Ces investissements nécessitent toutefois une évaluation économique sélective. Tous les sites ne connaîtront pas la même augmentation du trafic sortant. Les opérateurs devront identifier les zones denses, les zones industrielles, les lieux touristiques et les espaces destinés aux grands événements, où le changement sera prioritaire.
Le logiciel augmente le retour sur ressources
La réponse ne vient pas seulement de l’ajout de nouveau matériel. Les algorithmes de réseau peuvent extraire une plus grande valeur du spectre et des équipements déjà installés. Une gestion intelligente des ressources devient donc essentielle pour contenir les investissements.
La planification dynamique du spectre peut allouer des capacités en fonction du trafic réel. L'agrégation des porteuses de liaison montante vous permet en revanche de combiner plusieurs bandes, augmentant ainsi la vitesse et la résilience de la connexion.
D'autres techniques, telles que la liaison montante supplémentaire, la coordination entre le terminal et le réseau et la gestion avancée des interférences, améliorent les performances sans nécessiter de nouvelles fréquences. Gsma Intelligence considère ces outils comme essentiels pour accompagner la croissance tout en maîtrisant l’utilisation du capital.
L’IA pourra également contribuer à la gestion de l’infrastructure elle-même.
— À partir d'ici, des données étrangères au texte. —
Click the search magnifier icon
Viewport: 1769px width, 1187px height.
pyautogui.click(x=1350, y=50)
Des prévisions plus précises permettront de reconnaître les pics, d'adapter les paramètres radio et de déployer des ressources. Le réseau destiné à transporter des services intelligents deviendra, à son tour, plus autonome dans les décisions opérationnelles.
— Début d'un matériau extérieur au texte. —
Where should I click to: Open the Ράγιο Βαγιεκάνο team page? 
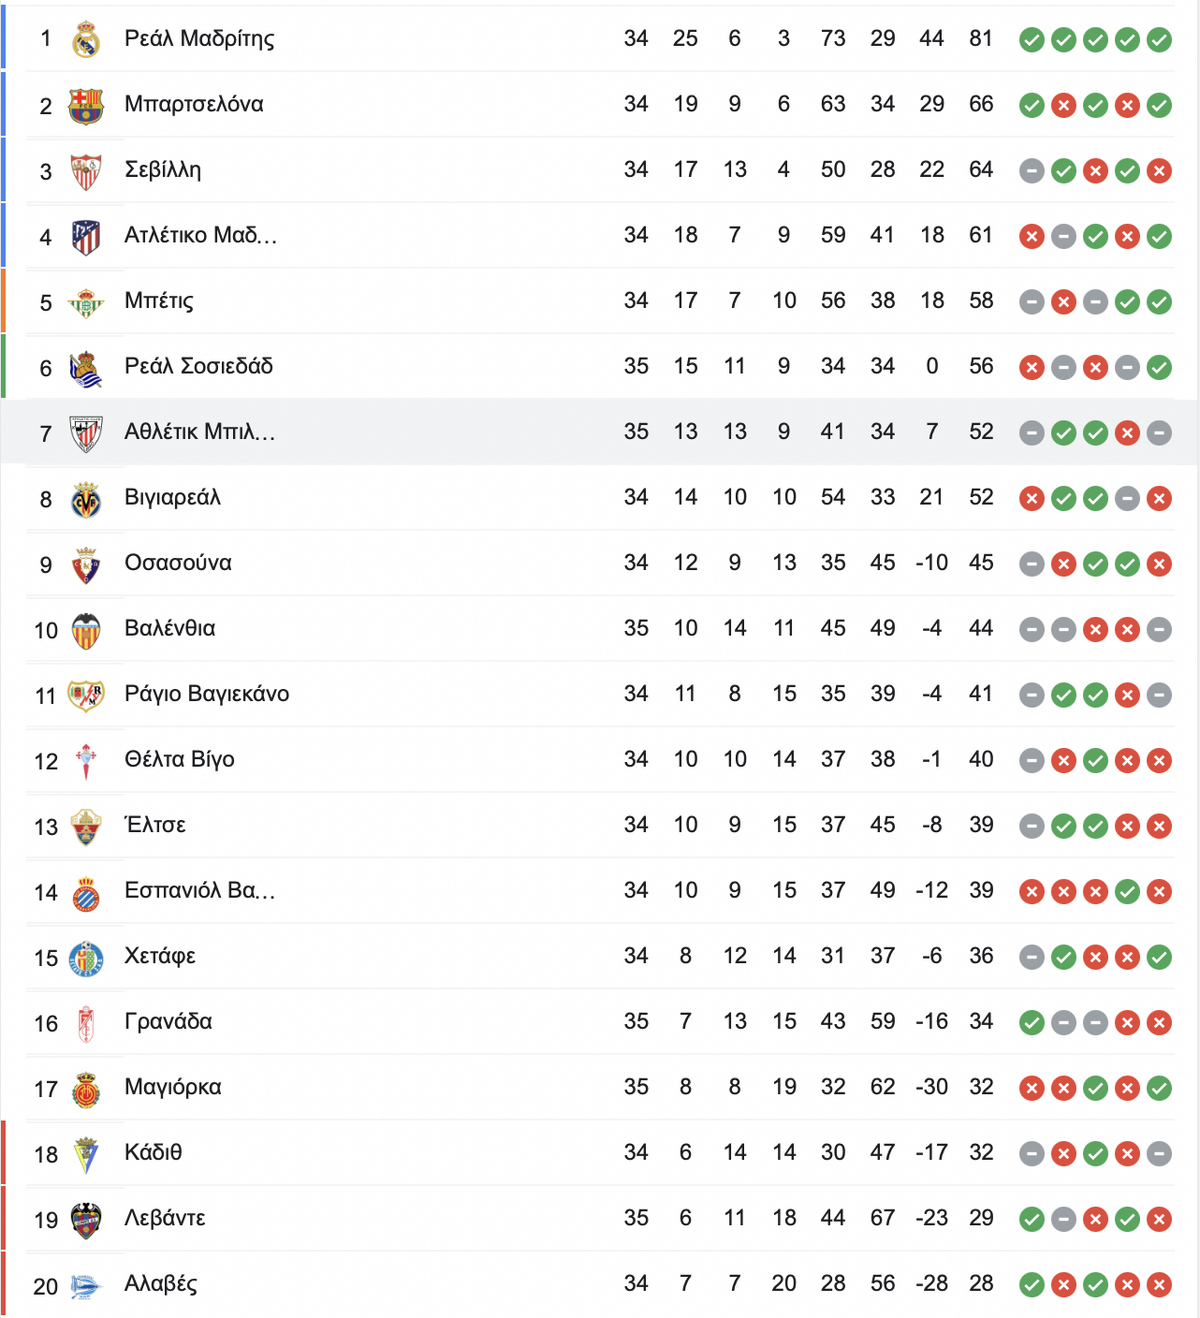point(206,694)
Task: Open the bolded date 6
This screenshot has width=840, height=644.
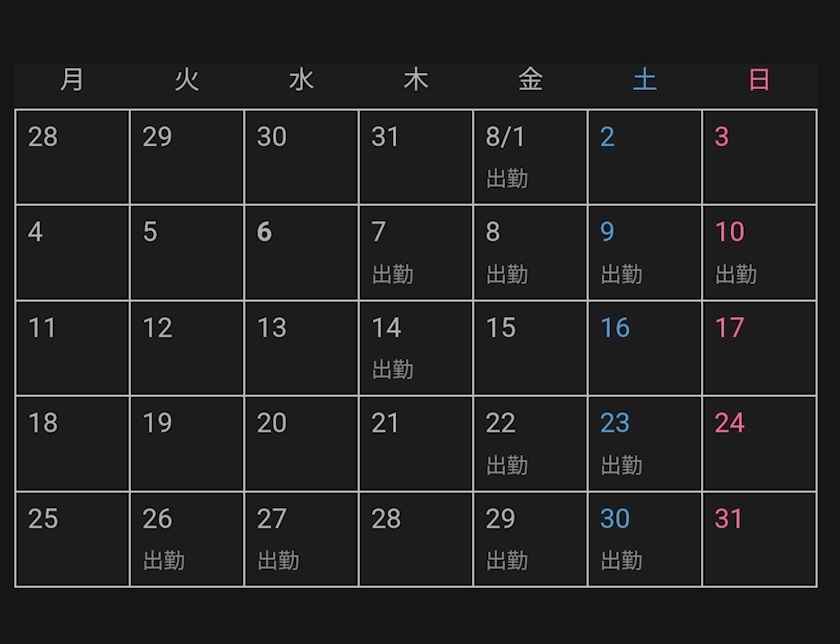Action: [301, 252]
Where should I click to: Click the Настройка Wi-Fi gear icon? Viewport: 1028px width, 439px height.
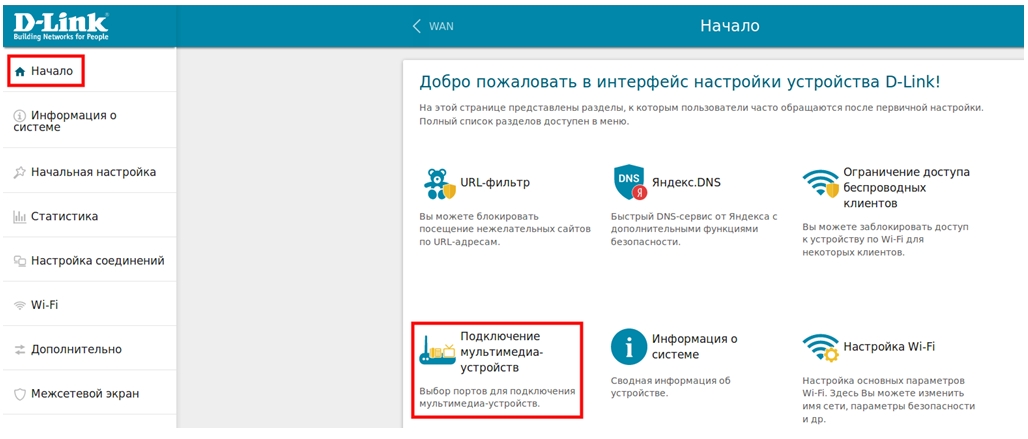(x=821, y=348)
De nouveaux indicateurs pour rivaliser sur la qualité
Le rééquilibrage du trafic modifie également le positionnement commercial. Jusqu’à présent, de nombreuses offres mobiles utilisaient la vitesse de téléchargement maximale comme principal différenciateur. À l’ère de l’IA, cette métrique risque de ne décrire qu’une partie de l’expérience.
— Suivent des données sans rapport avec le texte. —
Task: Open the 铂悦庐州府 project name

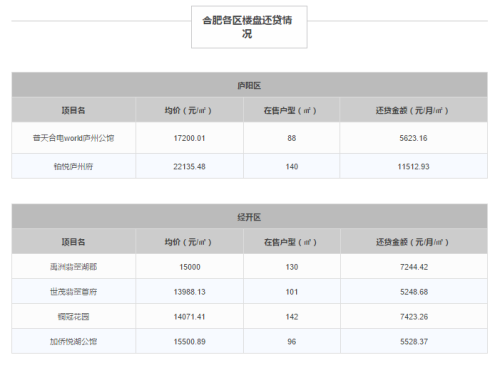Action: [x=74, y=166]
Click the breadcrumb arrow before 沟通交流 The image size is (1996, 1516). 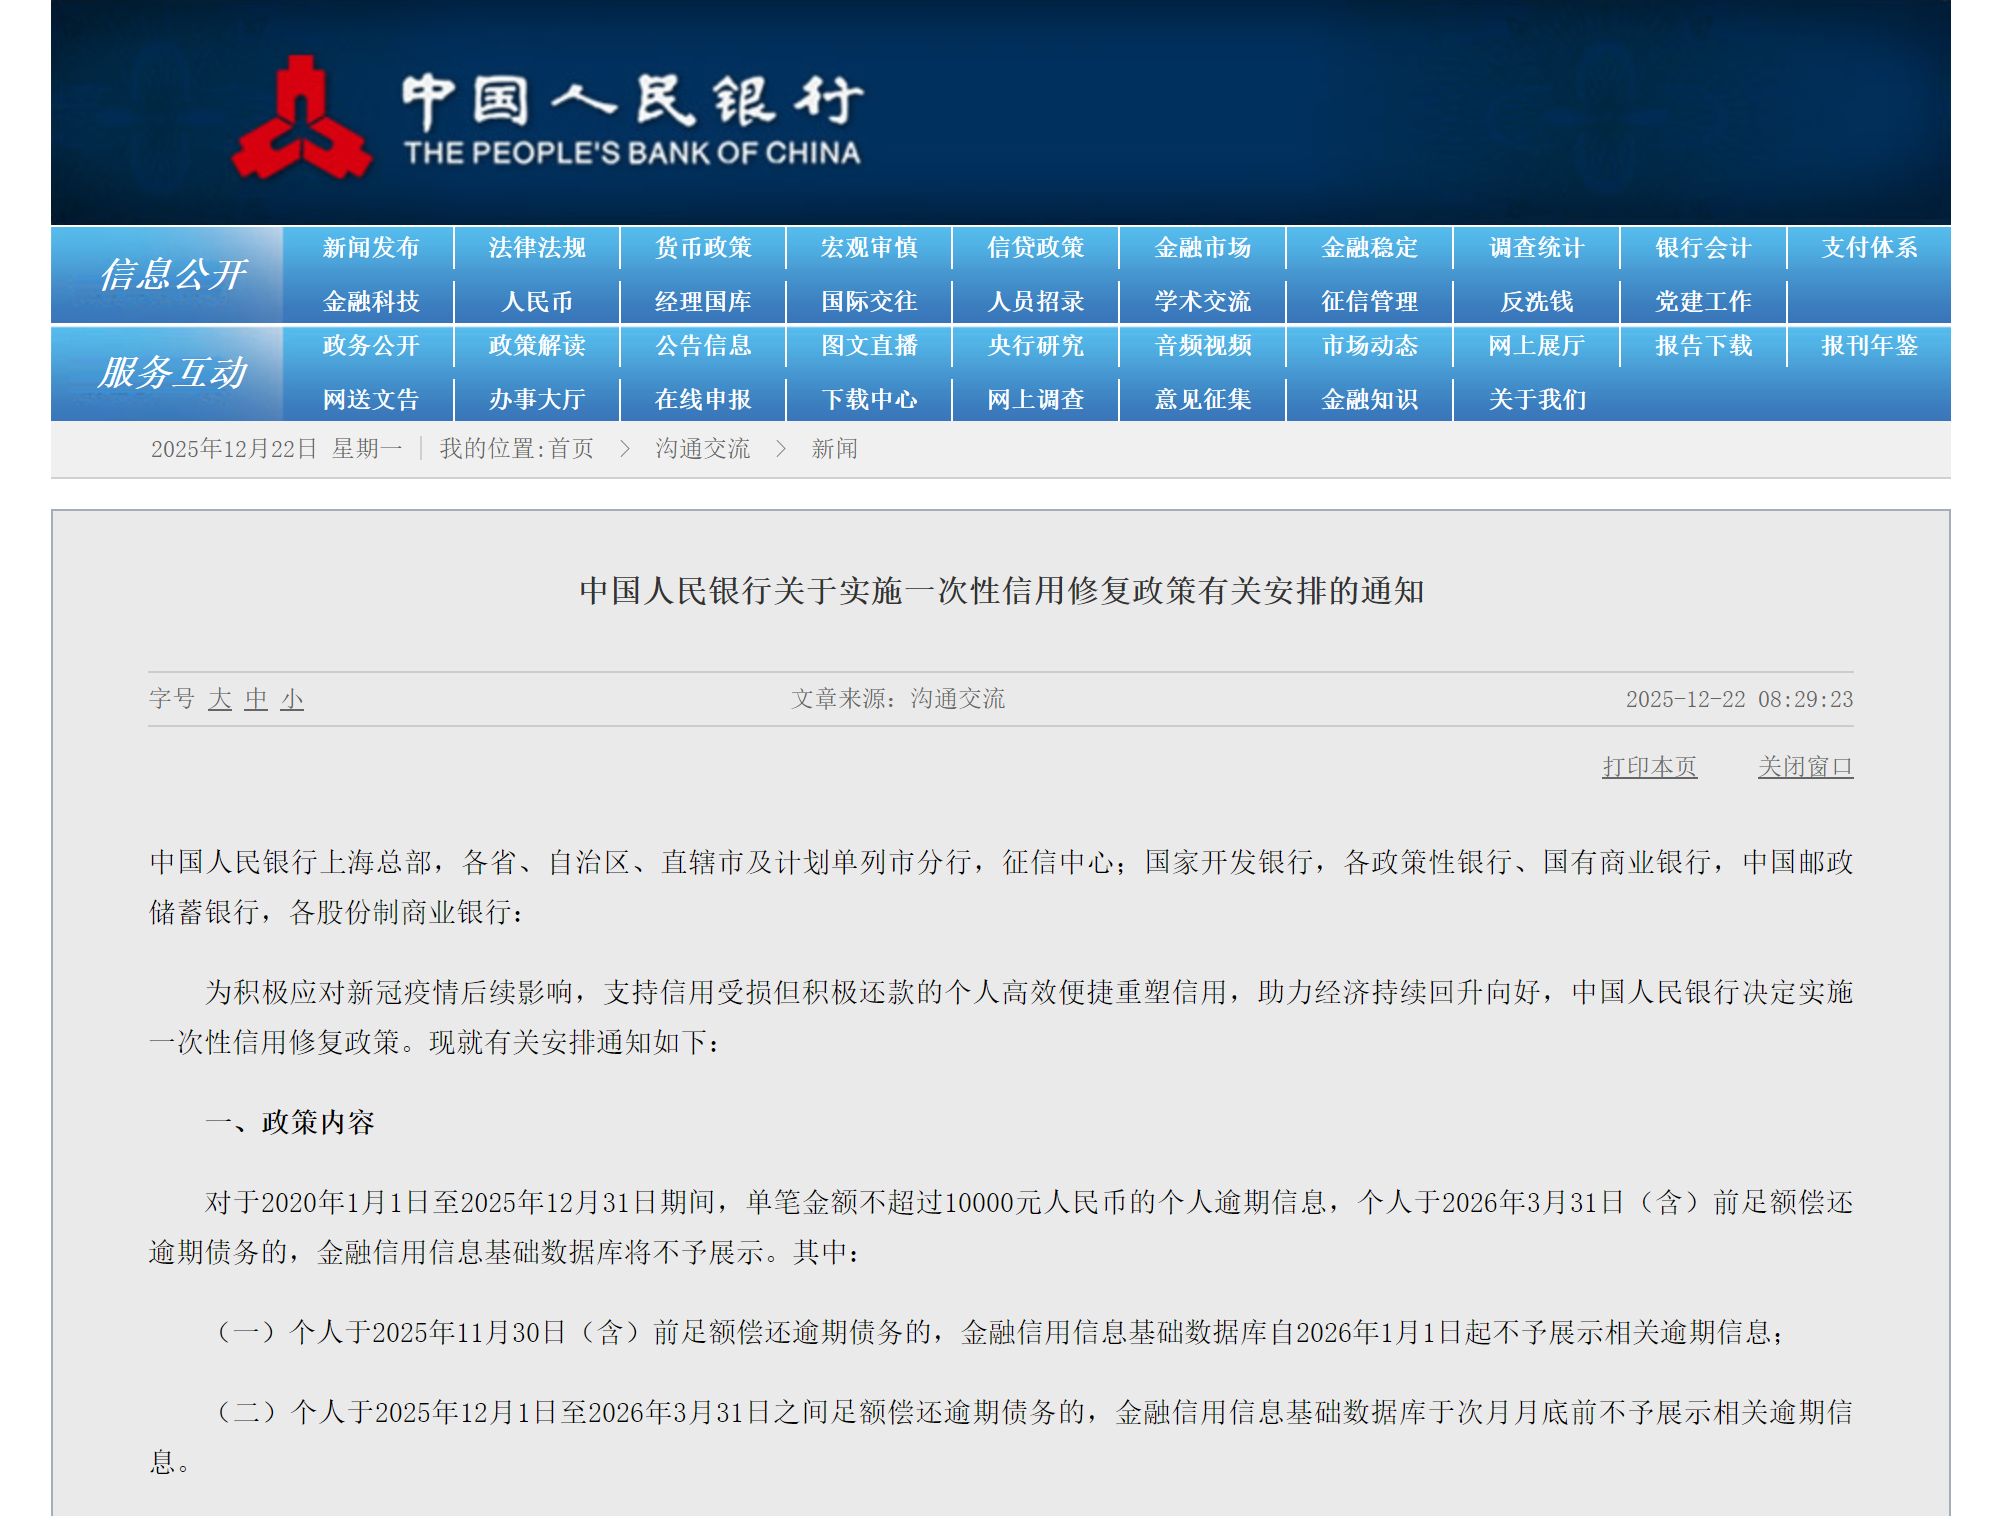click(x=625, y=449)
Professionnels, créateurs de contenu et entreprises pourraient évaluer le réseau en fonction de la vitesse de chargement, de la continuité des appels vidéo et de la réactivité des assistants. Les applications industrielles nécessiteront également des garanties plus précises sur les performances de production.
Les opérateurs pourront ainsi développer des offres différenciées, des services à la qualité garantie et des fonctions API dédiées aux entreprises. La capacité d’observer et de contrôler la liaison montante gagnera également en valeur dans les réseaux privés, la logistique et l’automatisation de la production.
La durabilité des investissements reste centrale. Augmenter sans discernement la capacité n’est pas une stratégie suffisante. Nous avons besoin de données granulaires, d’automatisation et de planification capables d’anticiper la demande là où les applications multimodales se propageront le plus rapidement.
De la primauté du téléchargement au réseau bidirectionnel
La croissance de la liaison montante 5G n’annonce pas la fin du téléchargement. Le streaming, les mises à jour et les services cloud continueront à générer des volumes importants. Cependant, la centralité absolue du trafic descendant appartient à un modèle numérique en transformation.
L'intelligence artificielle fait de chaque appareil un point d'acquisition. Les caméras, microphones et capteurs collectent des informations qui doivent atteindre les plateformes distantes de manière fiable. Le réseau mobile devient ainsi une composante active de l’expérience intelligente.
Les opérateurs qui agiront tôt pourront faire de cette évolution un avantage. Nous aurons besoin de fréquences adaptées, d’antennes plus avancées et d’algorithmes capables de coordonner les ressources. Il faudra avant tout dépasser une culture technique et commerciale bâtie presque entièrement sur le téléchargement.
Le leadership dans les réseaux mobiles ne dépendra plus uniquement de la capacité à fournir rapidement du contenu. La capacité de collecter des données n’importe où, de les traiter de manière transparente et de prendre en charge des interactions fiables avec l’IA comptera également.. C’est sur cette balance que se mesurera la prochaine phase de la 5G.